Just the other day, I finally met one of my out-of-town clients/associates who stopped over in Dallas on his way to points east, and while it’s not at all unusual for me to meet my out-of-town clients in person, this was the first time we had met face to face.
That’s not the unusual thing that happened – it’s what he said to me that I found kind of surprising. He said I came across exactly the same in person as I had over the phone and in e-mail. I was a bit humble, and said something like, “Well, WYSIWYG,” or “What you see is what you get.”
This was a huge complement to me, of course – and I thanked him for it. Just so you’ll know, it’s Gary Schmidt of West End Consulting Group, who offers custom executive coaching programs.

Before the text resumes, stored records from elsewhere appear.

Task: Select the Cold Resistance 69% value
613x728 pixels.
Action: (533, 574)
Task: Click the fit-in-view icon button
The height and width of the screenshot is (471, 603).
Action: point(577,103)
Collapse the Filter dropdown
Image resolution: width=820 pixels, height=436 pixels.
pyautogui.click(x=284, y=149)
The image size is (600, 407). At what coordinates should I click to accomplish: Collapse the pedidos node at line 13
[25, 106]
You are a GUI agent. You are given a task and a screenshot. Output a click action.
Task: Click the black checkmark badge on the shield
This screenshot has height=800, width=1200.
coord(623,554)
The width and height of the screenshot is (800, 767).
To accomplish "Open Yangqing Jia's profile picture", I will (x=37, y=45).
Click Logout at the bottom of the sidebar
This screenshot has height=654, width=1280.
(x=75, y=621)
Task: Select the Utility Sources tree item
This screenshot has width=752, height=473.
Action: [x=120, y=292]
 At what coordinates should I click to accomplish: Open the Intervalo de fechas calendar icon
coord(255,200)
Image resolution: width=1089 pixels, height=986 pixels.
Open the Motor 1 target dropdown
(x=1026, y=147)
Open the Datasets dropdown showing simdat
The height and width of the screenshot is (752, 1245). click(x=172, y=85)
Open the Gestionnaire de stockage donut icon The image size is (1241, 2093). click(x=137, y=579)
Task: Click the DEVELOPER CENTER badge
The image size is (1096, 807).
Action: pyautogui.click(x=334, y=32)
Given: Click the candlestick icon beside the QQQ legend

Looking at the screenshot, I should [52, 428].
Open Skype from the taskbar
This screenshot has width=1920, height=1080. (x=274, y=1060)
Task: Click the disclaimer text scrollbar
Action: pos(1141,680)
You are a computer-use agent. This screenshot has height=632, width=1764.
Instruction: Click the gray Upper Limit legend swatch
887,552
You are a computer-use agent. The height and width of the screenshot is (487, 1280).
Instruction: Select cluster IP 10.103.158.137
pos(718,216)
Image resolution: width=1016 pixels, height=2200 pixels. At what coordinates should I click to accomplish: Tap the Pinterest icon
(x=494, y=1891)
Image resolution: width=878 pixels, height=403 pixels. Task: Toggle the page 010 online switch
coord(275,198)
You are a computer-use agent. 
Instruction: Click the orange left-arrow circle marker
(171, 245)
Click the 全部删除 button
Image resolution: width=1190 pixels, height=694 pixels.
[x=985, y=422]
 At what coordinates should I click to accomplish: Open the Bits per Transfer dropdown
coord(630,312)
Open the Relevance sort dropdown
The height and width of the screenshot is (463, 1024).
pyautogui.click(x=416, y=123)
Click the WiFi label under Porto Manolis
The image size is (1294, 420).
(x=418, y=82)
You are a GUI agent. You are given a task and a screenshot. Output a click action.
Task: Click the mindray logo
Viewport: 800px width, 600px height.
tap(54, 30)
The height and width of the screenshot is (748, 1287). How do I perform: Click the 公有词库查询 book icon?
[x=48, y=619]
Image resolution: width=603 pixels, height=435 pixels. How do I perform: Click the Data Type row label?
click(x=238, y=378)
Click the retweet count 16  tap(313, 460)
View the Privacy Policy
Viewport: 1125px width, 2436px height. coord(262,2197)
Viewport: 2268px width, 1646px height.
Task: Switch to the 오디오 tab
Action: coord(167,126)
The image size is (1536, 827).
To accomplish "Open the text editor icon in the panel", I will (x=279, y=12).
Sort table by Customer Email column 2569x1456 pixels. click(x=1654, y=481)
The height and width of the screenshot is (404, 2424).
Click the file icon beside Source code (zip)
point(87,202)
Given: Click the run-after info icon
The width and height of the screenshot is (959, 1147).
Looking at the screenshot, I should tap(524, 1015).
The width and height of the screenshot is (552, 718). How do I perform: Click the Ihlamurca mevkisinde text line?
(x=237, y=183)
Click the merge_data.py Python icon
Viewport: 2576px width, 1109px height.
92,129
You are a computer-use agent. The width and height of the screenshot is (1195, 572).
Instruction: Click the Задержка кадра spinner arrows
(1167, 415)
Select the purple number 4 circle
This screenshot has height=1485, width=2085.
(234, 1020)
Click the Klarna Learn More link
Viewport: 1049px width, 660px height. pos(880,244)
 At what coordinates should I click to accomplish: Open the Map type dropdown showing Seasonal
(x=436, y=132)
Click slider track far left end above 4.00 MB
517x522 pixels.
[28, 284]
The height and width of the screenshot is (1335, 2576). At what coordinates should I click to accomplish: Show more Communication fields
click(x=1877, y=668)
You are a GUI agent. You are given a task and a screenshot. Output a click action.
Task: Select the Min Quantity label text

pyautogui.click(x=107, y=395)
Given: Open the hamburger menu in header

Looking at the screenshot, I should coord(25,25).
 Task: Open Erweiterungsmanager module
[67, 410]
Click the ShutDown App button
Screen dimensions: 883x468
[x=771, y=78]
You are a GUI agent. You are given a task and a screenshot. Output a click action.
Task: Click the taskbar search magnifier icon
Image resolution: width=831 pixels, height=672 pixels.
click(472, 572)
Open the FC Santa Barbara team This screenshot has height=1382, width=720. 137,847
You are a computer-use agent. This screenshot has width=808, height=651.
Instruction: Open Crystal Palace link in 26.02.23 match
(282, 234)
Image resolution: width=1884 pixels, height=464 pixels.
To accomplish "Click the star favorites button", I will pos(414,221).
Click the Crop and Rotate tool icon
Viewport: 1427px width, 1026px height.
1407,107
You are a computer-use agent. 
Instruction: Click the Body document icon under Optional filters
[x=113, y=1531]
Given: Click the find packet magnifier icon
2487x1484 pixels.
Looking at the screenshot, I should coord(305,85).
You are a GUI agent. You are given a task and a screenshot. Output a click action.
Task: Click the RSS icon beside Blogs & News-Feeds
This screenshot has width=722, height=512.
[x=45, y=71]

Then I started thinking … how often does it happen that people aren’t the same in person as they are long distance? If he called attention to it, then maybe it does happen more often than I think it does!
Sure, I’ve known business colleagues, family and friends who put on a public face and a private face, but never gave it too much thought other than to think that they were wasting an incredible amount of time trying to come across as one persona in public versus in private. Why waste this kind of time? As naive as this may sound, why can’t we be the same all the time?
Someone, please, help me out here. Maybe I’m just too old to play games, but why can’t we avoid the game-playing and be more true to ourselves?